Data excerpts:
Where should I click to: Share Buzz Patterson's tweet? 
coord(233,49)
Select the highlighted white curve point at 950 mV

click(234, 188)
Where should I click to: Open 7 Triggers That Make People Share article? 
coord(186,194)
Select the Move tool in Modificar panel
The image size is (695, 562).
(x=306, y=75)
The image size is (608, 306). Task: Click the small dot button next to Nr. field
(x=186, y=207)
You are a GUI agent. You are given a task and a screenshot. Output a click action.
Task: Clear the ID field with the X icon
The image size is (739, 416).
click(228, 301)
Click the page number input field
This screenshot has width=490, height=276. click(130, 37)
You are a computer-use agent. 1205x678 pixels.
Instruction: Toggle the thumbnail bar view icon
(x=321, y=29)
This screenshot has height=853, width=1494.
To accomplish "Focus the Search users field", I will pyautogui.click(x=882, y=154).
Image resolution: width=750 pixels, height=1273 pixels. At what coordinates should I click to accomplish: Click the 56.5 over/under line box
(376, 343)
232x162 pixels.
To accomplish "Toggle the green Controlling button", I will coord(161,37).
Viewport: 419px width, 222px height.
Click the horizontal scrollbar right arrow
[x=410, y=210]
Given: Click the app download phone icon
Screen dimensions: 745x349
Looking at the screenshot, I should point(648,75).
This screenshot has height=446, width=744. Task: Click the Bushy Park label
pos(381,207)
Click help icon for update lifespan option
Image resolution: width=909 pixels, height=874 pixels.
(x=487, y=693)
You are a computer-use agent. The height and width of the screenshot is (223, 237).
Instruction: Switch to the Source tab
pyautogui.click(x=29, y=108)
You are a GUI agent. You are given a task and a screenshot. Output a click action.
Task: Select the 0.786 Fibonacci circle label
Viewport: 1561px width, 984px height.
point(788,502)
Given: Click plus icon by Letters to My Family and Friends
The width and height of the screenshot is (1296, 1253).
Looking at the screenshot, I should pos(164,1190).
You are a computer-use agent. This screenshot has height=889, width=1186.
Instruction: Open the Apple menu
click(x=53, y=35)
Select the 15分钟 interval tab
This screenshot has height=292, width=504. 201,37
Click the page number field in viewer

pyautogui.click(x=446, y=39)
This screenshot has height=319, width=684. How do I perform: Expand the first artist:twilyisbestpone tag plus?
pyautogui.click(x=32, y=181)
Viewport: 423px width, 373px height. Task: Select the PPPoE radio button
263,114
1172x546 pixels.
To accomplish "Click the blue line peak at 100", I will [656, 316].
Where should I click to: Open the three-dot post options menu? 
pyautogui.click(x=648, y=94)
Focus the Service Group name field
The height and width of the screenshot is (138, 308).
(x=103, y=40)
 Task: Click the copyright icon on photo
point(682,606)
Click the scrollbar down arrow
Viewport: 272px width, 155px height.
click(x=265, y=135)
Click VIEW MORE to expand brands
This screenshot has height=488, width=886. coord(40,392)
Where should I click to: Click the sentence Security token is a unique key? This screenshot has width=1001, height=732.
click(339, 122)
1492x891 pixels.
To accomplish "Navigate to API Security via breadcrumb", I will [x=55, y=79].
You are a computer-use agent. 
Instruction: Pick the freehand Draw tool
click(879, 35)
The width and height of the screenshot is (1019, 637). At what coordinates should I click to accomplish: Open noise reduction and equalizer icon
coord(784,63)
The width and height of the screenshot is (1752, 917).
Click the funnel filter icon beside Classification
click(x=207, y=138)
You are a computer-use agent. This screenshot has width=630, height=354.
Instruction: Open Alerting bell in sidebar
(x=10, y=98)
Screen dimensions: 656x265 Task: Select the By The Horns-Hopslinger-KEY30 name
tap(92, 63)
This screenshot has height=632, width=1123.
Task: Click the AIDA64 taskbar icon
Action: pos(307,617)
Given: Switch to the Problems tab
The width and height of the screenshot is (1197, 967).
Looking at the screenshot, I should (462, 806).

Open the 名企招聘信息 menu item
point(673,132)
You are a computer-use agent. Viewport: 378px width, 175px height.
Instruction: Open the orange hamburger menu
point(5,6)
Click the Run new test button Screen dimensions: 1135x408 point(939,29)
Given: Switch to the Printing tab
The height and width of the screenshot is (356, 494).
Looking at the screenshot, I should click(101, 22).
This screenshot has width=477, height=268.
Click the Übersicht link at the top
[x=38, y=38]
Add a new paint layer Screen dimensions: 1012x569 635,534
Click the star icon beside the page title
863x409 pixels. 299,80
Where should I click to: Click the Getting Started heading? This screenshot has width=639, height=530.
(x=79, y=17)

What you have to do: Put the lines of the data above into a Markdown table with the columns Row and Line, starting with the line with "Click VIEW MORE to expand brands" and going on through the line with "click(879, 35)". Number the rows in order and skip any blank lines.

The reply:
| Row | Line |
|---|---|
| 1 | Click VIEW MORE to expand brands |
| 2 | This screenshot has height=488, width=886. coord(40,392) |
| 3 | Where should I click to: Click the sentence Security token is a unique key? This screenshot has width=1001, height=732. |
| 4 | click(339, 122) |
| 5 | 1492x891 pixels. |
| 6 | To accomplish "Navigate to API Security via breadcrumb", I will [x=55, y=79]. |
| 7 | You are a computer-use agent.  |
| 8 | Instruction: Pick the freehand Draw tool |
| 9 | click(879, 35) |